MNA – Shireen Tahmaasb Hunter, a professor of political science at Georgetown University, tells “By its very structure, Instex cannot satisfy all of Iran’s needs, including its desire to sell oil and access the revenues earned by its sale. But Iran’s economic needs go beyond mere sale of oil.”
“If Iran wants to develop economically, it must secure foreign investment and up-to date technology, especially in its oil industry,” Hunter says.
Following is the text of the interview:
As a consequence of the fact that Europe could not completely stand by its commitments, Iran has taken the second step in suspending its commitments under the JCPOA. The reason for Iran’s action is to profit from the benefits of the JCPOA. Can Europe stand to its JCPOA commitments?

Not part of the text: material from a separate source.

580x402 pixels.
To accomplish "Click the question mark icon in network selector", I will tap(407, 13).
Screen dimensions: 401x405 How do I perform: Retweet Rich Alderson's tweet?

It was clear from the beginning that if the United States did not remove its sanctions and objections to trade with Iran, the European states would not be able to do much. The reasons for this are obvious. Europe has a free market economy and therefore, governments do not interfere in the economic activities of companies and businesses. The latter make their decisions based on the loss and profits calculations. In view of the inter-connectedness of European economies with that of America, European business are unwilling to risk losing American markets by trading with Iran. Also, it is very difficult to circumvent the international banking mechanisms. Again, American banks and dollar are very influential within this banking system. In short, it is not so much that Europe does not want to live up to its commitments. Rather the fact is that it cannot even if it wanted to.
According to some reports, France has decided to try to conceive the United States to return to JCPOA. Can it be true?
It would be very good if President Macron could convince Donald Trump to return to JCPOA. However, I doubt that the US would be convinced by France unless Macron comes up with a formula involving some mutual concessions by both US and Iran, including Iran’s agreement to talk to America if at least some sanctions are reduced. Otherwise, i doubt that Macron could be successful. In general, Iran’s efforts to bypass America in its efforts to get sanctions relief are unlikely to succeed.
We are witnessing the last breaths of JCPOA and its survival depends on Europe’s commitment to secure the sale of Iranian oil and Iran’s banking transactions. Can Europe accomplish this task or does it practically accompany with the United States?
Given the characteristics of the international banking and financial systems and Europe’s close economic and strategic relations with the US, despite some recent disagreements, I doubt that Europe could succeed in meeting Iran’s needs.
Although INSTEX proposed to be operational earlier, its utilization has been postponed by Europe on various pretexts. Paying attention to the fact that it is just proposed to be used for humanitarian aims, can it meet the needs of Iran?
By its very structure, Instex cannot satisfy all of Iran’s needs, including its desire to sell oil and access the revenues earned by its sale. But Iran’s economic needs go beyond mere sale of oil. If Iran wants to develop economically, it must secure foreign investment and up-to date technology, especially in its oil industry. This is impossible as long as sanctions are in place and Instex cannot change the situation. At best, Instex is an economic palliative or a band aid.